Таким образом Алешковский – внимательный ученик Толстого и Гончарова. Он развивает мотив «иронии смерти», выдвигая и поддерживая пространственную метафору, характерную для образности «Смерти Ивана

Ильича» и «Обломова». Тем не менее, у Алешковского этот сложный образ существенно отличается от первоначальных форм XIX века. И если есть что-то новое в использовании Алешковским пространственного топоса, так это та смелость, с которой он вводит переносные значения, что напоминает нам философские рассказы Эдгара По и фантазии Натаниэля Хоторна, тогда как в русской литературе этот способ повествования был мало представлен.

Квартира Мехлиса уставлена трофеями Третьего Рейха, который в свою очередь был самым отъявленным грабителем ХХ века. У Мехлиса есть клавесин, принадлежавший Геббельсу, ковер, подаренный Герингу Муссолини и бюст на первый взгляд в парике, который на самом деле оказывается скальпом раввина из Кельна и был надет на бюст Гиммлером. Сама сцена явно нереалистична, инсценировка не в манере «как оно есть», а «как будто бы». Переносные значения доходчивы: 1) советские чиновники ничем не отличаются от нацистских; и 2) сталинское окружение захватило талисманы культуры разрушителей, позабыв о том, что нацистская культура сама оказалась недолговечной. Размышляя о своей жизни, Мехлис видит только реликвии смерти, и даже если бы подразумеваемое значение образов еще не было совсем ясно, Алешковский заставляет Мехлиса постоянно наталкиваться, спотыкаться, перекладывать свои безделушки. Например, в квартире есть шотландская арфа, эмблема эоловой арфы, возможно, самого конкретного образа трансцендентности в современной европейской литературе. Но арфа начинает звучать только тогда, когда ее бросают, об нее спотыкаются или швыряют в телевизор, – так что она рождает только полную какофонию. С помощью символов, таких, как скальп и арфа, Алешковкий нарушает принятый в реализме критерий различения вероятного поведения от невероятного и приводит свое искусство в соответствие с требованиями нереалистических жанров.
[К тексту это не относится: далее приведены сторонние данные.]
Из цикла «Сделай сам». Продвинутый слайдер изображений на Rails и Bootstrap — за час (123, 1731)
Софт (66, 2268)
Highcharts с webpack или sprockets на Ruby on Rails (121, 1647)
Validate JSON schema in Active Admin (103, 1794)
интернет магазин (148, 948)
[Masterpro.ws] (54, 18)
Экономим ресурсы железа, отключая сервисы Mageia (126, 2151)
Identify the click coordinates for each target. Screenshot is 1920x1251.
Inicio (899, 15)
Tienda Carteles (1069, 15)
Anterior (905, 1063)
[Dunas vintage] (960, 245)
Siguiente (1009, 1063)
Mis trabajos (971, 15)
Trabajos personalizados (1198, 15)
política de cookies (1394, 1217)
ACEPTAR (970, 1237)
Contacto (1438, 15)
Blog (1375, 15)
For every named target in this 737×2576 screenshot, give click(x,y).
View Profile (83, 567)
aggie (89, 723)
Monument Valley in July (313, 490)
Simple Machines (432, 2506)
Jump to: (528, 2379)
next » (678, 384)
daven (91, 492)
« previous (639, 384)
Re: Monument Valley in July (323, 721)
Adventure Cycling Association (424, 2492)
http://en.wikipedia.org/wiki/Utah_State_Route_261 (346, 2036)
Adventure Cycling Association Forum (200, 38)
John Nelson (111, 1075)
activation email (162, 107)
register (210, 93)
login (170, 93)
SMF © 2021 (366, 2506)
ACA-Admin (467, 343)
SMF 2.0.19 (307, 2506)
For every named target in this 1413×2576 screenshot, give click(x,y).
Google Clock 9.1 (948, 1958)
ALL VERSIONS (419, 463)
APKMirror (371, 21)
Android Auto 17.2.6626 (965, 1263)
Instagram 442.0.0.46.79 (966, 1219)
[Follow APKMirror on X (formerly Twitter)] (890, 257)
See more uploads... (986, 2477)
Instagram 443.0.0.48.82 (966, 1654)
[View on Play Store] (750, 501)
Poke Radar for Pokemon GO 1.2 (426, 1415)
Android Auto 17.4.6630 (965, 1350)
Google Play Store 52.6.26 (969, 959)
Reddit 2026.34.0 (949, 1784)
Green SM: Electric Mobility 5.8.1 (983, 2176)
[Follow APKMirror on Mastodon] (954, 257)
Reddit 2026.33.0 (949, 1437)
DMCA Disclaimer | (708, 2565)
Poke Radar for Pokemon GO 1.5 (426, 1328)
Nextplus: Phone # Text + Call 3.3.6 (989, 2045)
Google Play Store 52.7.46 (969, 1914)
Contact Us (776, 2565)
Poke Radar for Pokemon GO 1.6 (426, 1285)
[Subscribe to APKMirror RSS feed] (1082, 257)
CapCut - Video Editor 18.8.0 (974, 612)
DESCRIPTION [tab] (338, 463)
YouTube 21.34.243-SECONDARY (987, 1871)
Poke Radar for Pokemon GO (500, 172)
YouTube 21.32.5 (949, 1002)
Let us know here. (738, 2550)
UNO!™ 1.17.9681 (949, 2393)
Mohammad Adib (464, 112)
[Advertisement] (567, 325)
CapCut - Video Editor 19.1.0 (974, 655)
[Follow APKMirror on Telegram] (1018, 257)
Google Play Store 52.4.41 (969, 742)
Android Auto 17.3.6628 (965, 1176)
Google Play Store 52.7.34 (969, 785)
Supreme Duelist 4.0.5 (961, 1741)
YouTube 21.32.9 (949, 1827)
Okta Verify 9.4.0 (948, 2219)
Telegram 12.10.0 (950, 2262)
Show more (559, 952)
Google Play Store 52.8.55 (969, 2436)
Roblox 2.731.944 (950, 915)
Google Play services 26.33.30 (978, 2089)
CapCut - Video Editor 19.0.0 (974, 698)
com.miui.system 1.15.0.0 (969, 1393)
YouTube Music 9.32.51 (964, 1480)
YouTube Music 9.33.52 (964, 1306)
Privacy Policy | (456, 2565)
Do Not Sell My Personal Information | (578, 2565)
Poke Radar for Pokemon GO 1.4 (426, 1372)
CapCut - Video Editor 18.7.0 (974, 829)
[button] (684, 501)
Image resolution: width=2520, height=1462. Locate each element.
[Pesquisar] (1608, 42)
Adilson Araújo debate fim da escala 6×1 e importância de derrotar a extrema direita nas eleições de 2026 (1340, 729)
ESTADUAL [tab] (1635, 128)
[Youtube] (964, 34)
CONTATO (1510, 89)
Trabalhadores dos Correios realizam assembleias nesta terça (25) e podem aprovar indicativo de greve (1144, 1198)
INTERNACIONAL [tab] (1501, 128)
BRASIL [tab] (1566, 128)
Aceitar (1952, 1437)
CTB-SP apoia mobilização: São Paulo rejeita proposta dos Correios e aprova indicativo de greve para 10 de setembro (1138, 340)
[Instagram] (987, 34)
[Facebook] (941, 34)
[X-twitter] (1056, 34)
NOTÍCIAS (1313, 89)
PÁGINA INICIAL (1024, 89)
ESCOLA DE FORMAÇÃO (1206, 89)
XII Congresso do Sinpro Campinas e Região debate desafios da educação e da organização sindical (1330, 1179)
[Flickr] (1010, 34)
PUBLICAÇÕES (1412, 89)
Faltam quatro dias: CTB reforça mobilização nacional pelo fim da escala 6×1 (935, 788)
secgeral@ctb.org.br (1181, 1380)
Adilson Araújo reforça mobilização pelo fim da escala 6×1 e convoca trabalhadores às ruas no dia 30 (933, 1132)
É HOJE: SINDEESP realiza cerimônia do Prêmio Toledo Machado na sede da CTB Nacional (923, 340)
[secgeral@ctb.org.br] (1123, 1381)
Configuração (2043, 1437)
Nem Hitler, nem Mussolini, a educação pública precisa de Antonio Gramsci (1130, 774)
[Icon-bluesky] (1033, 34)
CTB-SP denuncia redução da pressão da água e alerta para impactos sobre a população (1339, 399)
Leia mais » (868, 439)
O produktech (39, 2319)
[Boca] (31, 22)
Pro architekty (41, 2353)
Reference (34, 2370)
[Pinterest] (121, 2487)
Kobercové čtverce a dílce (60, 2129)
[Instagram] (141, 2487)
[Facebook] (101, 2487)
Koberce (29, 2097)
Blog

Еще в предисловии Хоторна к «Дому о семи фронтонах», в определении нереалистического жанра, фантазии, делается попытка узаконить подобный прием: «Предполагается, что [роман] стремится к воспроизведению, с мельчайшей точностью, не просто возможного, но и вероятного течения человеческой жизни, [фантазия], хотя и непростительно грешит, сворачивая в сторону от правды человеческого сердца, имеет достаточно права на изображение правды в тех обстоятельствах… когда автор сам выбирает или создает.» 2

Второе нарушение принципов реалистического повествования «Смерти в Москве» – это использование фантастики. Кульминация романа находится ближе к концу, когда Мехлис, спящий в своей квартире, видит в аллегорическом сне «Вершину власти». Этот сон – инверсия гончаровского сна Обломова. «Вершина власти» – это трибуна на Мавзолее Ленина, шаткая обзорная площадка, обогреваемая через пол теплоцентралью Мавзолея. Когда стайка голых пионерок марширует мимо, напоминая образы булгаковской «черной субботы», нагота из эротической становится бестиальной: Мехлис видит, что руководители на «вершине власти» – голы ниже пояса, и их нижние половины звероподобны. Ноги-то у всех вождей-вовсе и не ноги, а дикие копыта, покрытые грязновато-жидковатой сивой, гнедой, буланой, пегой и прочими щетинами. Только у Сталина… поставившего, понимаете, себя над партией и народом… нагуталиненные копытища донизу прикрыты густыми, как у породистых битюгов, чубами щетинищи… но, что особенно удивительно, бабки-то у всех вождей разные… У брюхатого Кагановича кривовато-тонюсенькие, словно у рахитичной антилопы. У Берии – тоже, но с какими-то грязными наростами. А вот у кащеистого Суслова – опухшие, слоновьи тумбы. Аккуратные, в общем-то, мослы лишь у жопоморды Маленкова и у лаптя кромешного Никиты… (стр. 201-202).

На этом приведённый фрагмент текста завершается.